Senn v. Tile Layers Protective Union
Headline: Court upheld Wisconsin law allowing peaceful picketing and publicity and barred injunctions, letting unions publicly pressure non‑union small contractors and their customers to influence shop unionization.
Holding: The Court ruled that Wisconsin's labor-code provisions permitting peaceful picketing, truthful publicity, and barring injunctions do not violate the Fourteenth Amendment when applied to unions' peaceful efforts to induce a contractor to unionize.
- Allows unions to use peaceful picketing and truthful publicity to influence customers.
- Makes it harder for non‑union small contractors to avoid public pressure to unionize.

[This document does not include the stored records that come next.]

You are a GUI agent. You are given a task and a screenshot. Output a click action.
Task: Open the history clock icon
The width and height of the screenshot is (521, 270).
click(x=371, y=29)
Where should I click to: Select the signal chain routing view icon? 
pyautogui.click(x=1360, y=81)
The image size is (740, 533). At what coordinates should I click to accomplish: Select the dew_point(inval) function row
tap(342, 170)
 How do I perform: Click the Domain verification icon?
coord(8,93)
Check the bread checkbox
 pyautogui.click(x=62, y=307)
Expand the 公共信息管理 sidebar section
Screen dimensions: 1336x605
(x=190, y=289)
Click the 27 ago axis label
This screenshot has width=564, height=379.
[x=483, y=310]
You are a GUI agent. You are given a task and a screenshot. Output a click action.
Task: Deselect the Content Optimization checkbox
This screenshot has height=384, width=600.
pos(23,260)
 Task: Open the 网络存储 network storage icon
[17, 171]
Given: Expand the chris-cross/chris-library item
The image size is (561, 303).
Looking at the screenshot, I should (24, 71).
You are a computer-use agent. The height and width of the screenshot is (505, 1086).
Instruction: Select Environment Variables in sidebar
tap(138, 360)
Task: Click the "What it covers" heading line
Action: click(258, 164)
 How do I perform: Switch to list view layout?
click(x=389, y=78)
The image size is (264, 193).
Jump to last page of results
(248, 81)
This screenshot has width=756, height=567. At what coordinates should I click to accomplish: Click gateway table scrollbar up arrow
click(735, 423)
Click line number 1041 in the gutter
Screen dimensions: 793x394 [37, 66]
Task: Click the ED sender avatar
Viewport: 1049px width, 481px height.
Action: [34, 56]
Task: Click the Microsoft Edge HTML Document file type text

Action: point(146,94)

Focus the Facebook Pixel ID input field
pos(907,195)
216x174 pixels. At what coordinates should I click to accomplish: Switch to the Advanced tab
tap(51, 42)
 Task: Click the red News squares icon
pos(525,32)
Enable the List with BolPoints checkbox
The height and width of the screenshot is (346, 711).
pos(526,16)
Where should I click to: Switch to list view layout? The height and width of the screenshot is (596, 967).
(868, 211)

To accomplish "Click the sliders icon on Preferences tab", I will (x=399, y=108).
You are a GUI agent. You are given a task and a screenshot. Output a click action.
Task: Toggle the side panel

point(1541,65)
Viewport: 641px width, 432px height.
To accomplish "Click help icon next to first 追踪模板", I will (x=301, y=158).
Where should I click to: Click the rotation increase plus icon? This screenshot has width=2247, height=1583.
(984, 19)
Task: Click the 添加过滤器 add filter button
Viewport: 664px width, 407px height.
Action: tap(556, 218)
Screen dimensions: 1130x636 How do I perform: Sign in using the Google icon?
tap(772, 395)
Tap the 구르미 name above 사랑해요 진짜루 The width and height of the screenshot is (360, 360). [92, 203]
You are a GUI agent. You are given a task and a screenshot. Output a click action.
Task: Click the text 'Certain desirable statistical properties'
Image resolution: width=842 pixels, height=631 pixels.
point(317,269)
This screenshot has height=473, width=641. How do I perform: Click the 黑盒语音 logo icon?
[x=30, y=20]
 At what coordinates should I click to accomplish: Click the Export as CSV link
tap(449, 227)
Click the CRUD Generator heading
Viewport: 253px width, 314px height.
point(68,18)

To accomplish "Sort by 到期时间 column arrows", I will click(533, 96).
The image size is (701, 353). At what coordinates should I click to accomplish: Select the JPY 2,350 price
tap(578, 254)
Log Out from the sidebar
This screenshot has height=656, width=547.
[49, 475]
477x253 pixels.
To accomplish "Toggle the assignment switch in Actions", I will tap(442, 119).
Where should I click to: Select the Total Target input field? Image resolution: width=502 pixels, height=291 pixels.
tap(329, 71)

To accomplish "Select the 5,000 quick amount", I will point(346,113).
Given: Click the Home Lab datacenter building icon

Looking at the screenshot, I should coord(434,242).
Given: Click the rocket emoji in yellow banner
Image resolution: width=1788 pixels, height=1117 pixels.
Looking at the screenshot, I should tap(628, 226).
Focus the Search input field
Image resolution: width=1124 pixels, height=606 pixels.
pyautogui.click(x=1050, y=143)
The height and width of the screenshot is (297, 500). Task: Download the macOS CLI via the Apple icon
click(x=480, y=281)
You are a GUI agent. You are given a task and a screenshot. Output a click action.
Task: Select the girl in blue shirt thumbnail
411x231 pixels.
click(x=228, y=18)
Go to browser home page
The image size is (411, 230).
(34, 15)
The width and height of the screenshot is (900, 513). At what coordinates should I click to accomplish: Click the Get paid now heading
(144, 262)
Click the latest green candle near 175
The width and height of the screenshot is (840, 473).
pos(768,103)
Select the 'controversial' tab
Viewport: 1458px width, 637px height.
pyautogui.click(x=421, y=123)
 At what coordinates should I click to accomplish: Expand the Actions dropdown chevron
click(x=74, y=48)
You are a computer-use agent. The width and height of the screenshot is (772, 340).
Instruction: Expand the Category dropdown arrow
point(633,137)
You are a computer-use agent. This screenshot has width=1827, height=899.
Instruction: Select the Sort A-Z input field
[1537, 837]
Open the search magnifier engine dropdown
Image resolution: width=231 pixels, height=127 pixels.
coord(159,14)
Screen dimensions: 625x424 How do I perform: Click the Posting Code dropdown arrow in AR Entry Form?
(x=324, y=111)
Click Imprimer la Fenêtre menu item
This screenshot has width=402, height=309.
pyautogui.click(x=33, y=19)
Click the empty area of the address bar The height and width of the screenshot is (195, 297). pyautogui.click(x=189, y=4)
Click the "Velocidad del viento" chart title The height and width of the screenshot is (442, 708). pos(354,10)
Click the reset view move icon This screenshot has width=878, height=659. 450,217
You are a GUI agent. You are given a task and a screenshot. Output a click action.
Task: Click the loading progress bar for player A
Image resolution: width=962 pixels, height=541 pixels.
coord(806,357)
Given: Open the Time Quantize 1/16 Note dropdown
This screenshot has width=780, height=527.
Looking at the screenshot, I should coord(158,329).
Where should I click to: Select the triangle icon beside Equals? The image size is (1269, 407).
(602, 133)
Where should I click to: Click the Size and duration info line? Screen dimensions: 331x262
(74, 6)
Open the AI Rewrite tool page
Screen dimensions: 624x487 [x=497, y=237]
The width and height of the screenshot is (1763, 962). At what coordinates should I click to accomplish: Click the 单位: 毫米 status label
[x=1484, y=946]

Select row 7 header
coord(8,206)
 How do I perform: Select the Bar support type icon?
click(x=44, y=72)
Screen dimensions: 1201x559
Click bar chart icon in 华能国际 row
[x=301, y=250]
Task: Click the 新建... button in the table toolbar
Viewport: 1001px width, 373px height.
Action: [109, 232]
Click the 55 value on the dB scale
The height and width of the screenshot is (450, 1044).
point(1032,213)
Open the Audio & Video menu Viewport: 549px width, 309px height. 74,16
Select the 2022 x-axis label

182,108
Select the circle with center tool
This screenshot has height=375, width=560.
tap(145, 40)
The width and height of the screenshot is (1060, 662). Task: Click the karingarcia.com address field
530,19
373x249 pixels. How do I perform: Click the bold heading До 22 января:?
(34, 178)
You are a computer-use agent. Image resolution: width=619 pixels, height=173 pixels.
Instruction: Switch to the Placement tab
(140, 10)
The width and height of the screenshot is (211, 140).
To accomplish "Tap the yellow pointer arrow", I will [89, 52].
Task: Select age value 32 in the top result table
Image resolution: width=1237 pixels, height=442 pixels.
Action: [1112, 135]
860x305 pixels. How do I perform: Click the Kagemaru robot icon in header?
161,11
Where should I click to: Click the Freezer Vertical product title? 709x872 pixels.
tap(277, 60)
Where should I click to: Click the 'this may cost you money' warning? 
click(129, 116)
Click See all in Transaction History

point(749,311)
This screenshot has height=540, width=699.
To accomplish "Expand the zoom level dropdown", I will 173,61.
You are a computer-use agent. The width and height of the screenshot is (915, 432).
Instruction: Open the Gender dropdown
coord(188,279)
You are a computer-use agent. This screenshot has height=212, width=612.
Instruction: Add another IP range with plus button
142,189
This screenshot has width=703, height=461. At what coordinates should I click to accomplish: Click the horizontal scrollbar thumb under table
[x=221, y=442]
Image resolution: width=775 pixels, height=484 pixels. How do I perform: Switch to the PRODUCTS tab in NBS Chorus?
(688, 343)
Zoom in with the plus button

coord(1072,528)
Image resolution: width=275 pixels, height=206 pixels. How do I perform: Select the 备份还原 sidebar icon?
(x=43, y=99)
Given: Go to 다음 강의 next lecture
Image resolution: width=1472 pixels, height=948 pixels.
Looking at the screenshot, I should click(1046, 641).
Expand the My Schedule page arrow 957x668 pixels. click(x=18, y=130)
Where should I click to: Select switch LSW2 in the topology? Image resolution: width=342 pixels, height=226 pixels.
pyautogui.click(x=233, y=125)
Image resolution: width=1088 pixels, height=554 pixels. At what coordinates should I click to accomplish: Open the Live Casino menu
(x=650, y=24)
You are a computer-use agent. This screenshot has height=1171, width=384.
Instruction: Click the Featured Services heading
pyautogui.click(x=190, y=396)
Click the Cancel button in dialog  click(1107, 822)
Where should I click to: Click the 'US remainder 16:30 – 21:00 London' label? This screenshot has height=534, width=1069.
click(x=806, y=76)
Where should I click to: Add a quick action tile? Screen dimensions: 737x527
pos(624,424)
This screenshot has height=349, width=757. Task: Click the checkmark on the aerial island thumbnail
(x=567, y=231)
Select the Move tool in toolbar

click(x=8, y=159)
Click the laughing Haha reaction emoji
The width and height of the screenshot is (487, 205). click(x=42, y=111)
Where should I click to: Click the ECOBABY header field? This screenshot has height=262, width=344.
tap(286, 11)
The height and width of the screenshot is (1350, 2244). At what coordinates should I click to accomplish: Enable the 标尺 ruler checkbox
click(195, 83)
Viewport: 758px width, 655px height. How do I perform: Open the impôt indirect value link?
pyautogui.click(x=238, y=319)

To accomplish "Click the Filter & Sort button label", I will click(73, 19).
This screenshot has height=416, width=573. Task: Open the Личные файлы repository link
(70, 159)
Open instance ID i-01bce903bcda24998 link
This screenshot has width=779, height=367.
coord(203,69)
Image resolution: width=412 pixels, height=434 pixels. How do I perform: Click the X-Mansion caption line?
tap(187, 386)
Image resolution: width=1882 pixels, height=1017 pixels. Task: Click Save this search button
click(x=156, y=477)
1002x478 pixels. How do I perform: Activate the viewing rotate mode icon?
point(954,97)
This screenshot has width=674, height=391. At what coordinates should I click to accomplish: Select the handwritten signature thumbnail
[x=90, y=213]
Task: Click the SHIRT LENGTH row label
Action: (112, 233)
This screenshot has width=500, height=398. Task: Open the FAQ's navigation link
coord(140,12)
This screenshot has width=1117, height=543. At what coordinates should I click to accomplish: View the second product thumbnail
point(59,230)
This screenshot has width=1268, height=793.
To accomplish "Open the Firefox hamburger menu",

- Limits courts' power to issue injunctions against such peaceful labor publicity.
Summary
Background
A small tile contractor in Milwaukee refused to sign a union contract because it would have stopped him from working with his own hands. Local tile unions responded by peacefully picketing his home and carrying banners saying he was “unfair” and urging customers to hire union tile layers. The contractor sued for an injunction to stop the picketing and publicity. Wisconsin trial and supreme courts found the picketing peaceful and lawful under a state labor code that permits publicity and forbids injunctions against such conduct.
Reasoning
The U.S. Supreme Court, speaking through Justice Brandeis, asked whether applying the Wisconsin law in this case violated the Fourteenth Amendment’s protection of liberty or equal treatment. The Court said peaceful picketing and truthful publicity are lawful means of persuasion and speech. The state allowed those methods so long as they involved no violence, fraud, or misrepresentation. Because the unions’ banners and patrols were peaceful and did not falsely state facts, the Court held the statute’s application did not unlawfully take the contractor’s liberty or property or deny equal protection.
Real world impact
The ruling means that, under similar facts, unions may use peaceful picketing and truthful publicity to persuade the public and customers, and courts cannot automatically enjoin that conduct. Small non‑union contractors may face public pressure that can divert work to union shops. The decision left questions of state policy and fairness to legislatures and voters rather than the federal Constitution.
Dissents or concurrances
A dissent argued the picketing effectively deprived the contractor of his right to work and that the signs misrepresented facts, saying the statute as applied was arbitrary and violated due process and equal protection.